Tribunal concludes that capital gains tax legislation is compliant with Human Rights and EU law

20 March 2017

In William Reeves v HMRC [2017] UKFTT 192 (TC), the First-tier Tribunal (FTT) has held that section 167 Taxation of Chargeable Gains Act 1992 (TCGA) is compliant with the European Convention on Human Rights (ECHR) and EU law.


William Reeves (the Appellant) a non-UK resident taxpayer, appealed against HMRC's disallowance of his claim for holdover relief from capital gains tax under section 165, TCGA.

The Appellant had disposed of his interest in a UK-based business by transferring it by way of gift to a newly-formed UK incorporated company (NewCo) of which he was the sole shareholder and director. HMRC disallowed the Appellant's claim for holdover relief on the basis that it was precluded by section 167, TCGA (which covered gifts to foreign-controlled companies) because the Appellant's wife was a non-UK resident and, as an "associate" of his, could be deemed to "control" NewCo. 

It was agreed that HMRC's decision was correct on a literal interpretation of section 167(2) because although NewCo was controlled by the Appellant, section 416(6), Income and Corporation Taxes Act 1988 (ICTA)1,  attributed control of NewCo to his non-resident wife and children. 

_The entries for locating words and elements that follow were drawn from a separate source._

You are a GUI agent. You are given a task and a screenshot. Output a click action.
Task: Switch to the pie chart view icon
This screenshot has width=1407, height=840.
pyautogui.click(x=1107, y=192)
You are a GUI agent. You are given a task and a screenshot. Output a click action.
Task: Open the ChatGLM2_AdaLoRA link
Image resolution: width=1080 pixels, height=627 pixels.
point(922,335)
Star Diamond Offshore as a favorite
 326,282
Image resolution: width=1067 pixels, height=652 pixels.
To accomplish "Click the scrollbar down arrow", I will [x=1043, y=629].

The Appellant argued that:

(1) The purpose of section 167 was to deny holdover relief for a gift that would take a business asset indirectly outside the charge to capital gains tax because, although the company to which the gift was made was resident in the UK, it was controlled by a non-UK resident person who could dispose of the asset free from capital gains tax. Section 288, TCGA, provided that "control" was to be construed in accordance with section 416, ICTA "unless the context otherwise require[d]", and the context of the case did "otherwise require". Therefore, section 416 should be construed omitting subsection (6), which concerned fictional "control" of a company, and was in contrast to section 167, which concerned "real" control. 

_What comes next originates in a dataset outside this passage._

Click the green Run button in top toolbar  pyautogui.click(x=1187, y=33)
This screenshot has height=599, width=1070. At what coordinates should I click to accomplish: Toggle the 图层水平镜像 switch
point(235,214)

(2) The effect of section 416(6) on section 167(2) had been overlooked by Parliament, so that, even if the context did not otherwise require "control" in section 167(2) to be construed omitting section 416(6), its inclusion was a clear drafting error that should be corrected. 

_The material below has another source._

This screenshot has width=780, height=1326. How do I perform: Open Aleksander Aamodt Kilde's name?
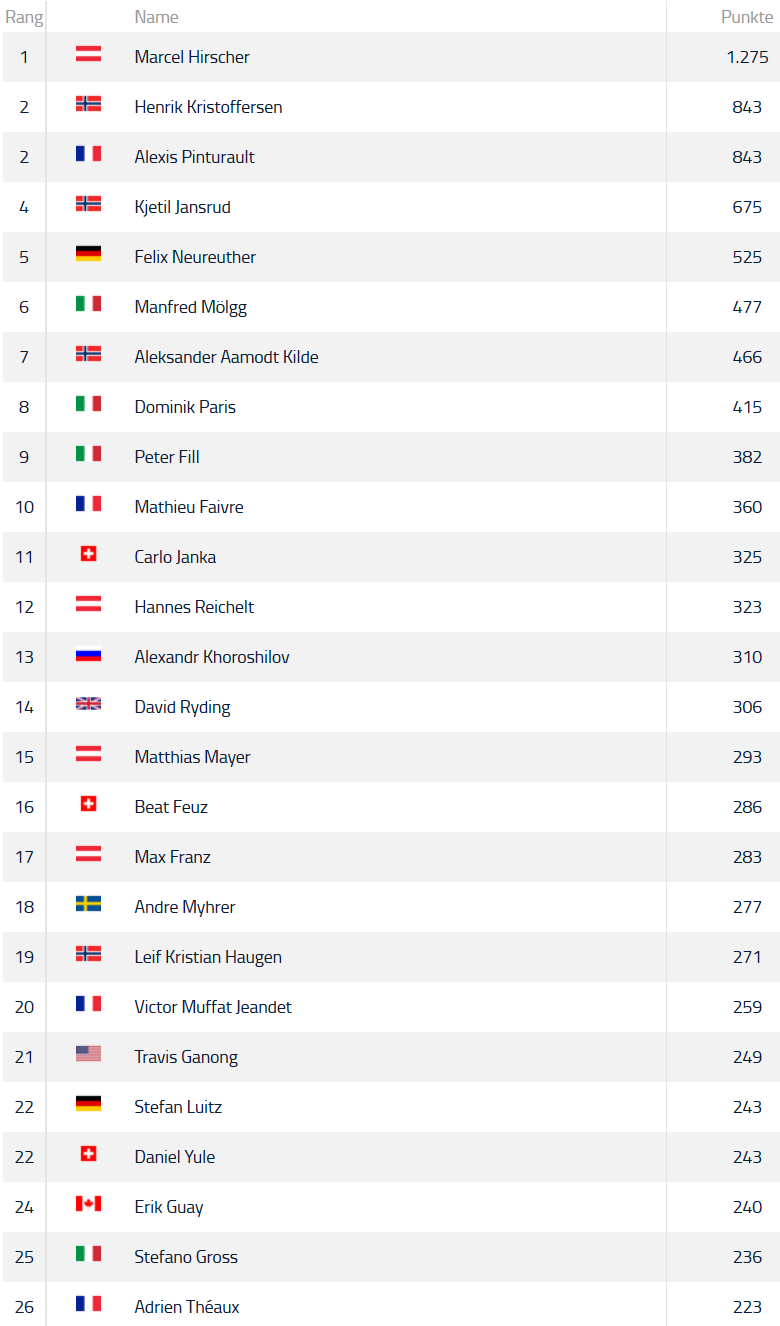(226, 357)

(3) By precluding holdover relief, section 167(2) breached the Appellant's rights under ECHR, Protocol 1, Article 1 and Article 14. However wide the margin of appreciation, it would be just as irrational to deny him holdover relief by treating his wife as having control of NewCo as it would be to deny relief by treating his children as having control. He had been denied holdover relief because he had non-UK resident relatives, whereas, if he did not have a wife or children, or did not have a non-UK resident wife or children, he would be entitled to relief. Such discrimination could not be justified.

(4) Section 167(2) restricted the free movement of capital, contrary to the Treaty on the Functioning of the European Union (TFEU), Article 63, because it discriminated against non-UK resident transferors, who were more likely to have non-UK resident relatives.

FTT's decision

The FTT, in dismissing the appeal, held that:

(1) Given that anti-avoidance provisions sometimes have a greater scope than is strictly required, with possible unforeseen and unwelcome consequences, it was not possible to conclude that Parliament necessarily intended control for the purposes of section 167(2) to refer to "real" as opposed to "fictional" control. Accordingly, section 416(6) could not be disapplied, with the result that holdover relief was precluded by section 167(2). 

(2) Before a court could correct a statutory drafting error, it had to be  sure of: 
(a) the intended purpose of the provision in question; 
(b) the fact that, by inadvertence, Parliament had failed to give effect to that purpose; and
(c) the substance of the provision that Parliament would have made. 

Although it was likely that Parliament had not considered the effect of importing the definition of "control" in section 416(6) into section 167, the FTT was not sure that that was the case. Accordingly, it was not possible to correct the legislation in the way the Appellant sought. 

(3) The FTT had some sympathy with the Appellant's argument that it was irrational to deny him relief because his wife and children were treated under section 167, by virtue of section 416(6), as having control of NewCo. However, given the high hurdle for those alleging infringement of Article 1, and the wide margin of appreciation accorded to the state, as the Appellant had had an effective means of challenging it, the FTT was unable to conclude that section 167 was devoid of reasonable foundation amounting to a breach of his rights. The FTT was of the view that the Appellant had not been treated differently to any other person with a non-UK resident wife and children and therefore had not been subject to any discrimination. The Appellant had not suffered any difference in treatment and had been taxed in the same way as a UK resident with a non-resident wife and children.


This was an unusual case in that it was HMRC who, on this occasion, relied on a literal interpretation of the legislation under consideration.  It would appear that when such an interpretation leads to the result desired by HMRC it is happy to urge the FTT to adopt such an interpretation but when a literal interpretation does not lead to the desired result, often in the context of perceived tax planning arrangements which HMRC does not approve of, it will urge the FTT and courts to adopt a purposive interpretation of the relevant statutory provisions. Some consistency from HMRC in this regard would be welcome.

A copy of the decision can be found here.


1. Rewritten to Corporation Tax Act 2010, sections 451(1), (4)-(6) and 1069(3).